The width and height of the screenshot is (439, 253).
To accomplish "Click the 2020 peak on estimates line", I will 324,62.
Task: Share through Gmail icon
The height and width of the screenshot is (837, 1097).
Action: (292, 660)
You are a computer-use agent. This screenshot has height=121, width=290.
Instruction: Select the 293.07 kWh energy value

- **What this task involves**: Copy the stretch from the line containing "Task: Share through Gmail icon" through the end of the records, substituting "energy reading" for "energy value" and leaving everything else as it is.

- **Exercise output**:
Task: Share through Gmail icon
The height and width of the screenshot is (837, 1097).
Action: (292, 660)
You are a computer-use agent. This screenshot has height=121, width=290.
Instruction: Select the 293.07 kWh energy reading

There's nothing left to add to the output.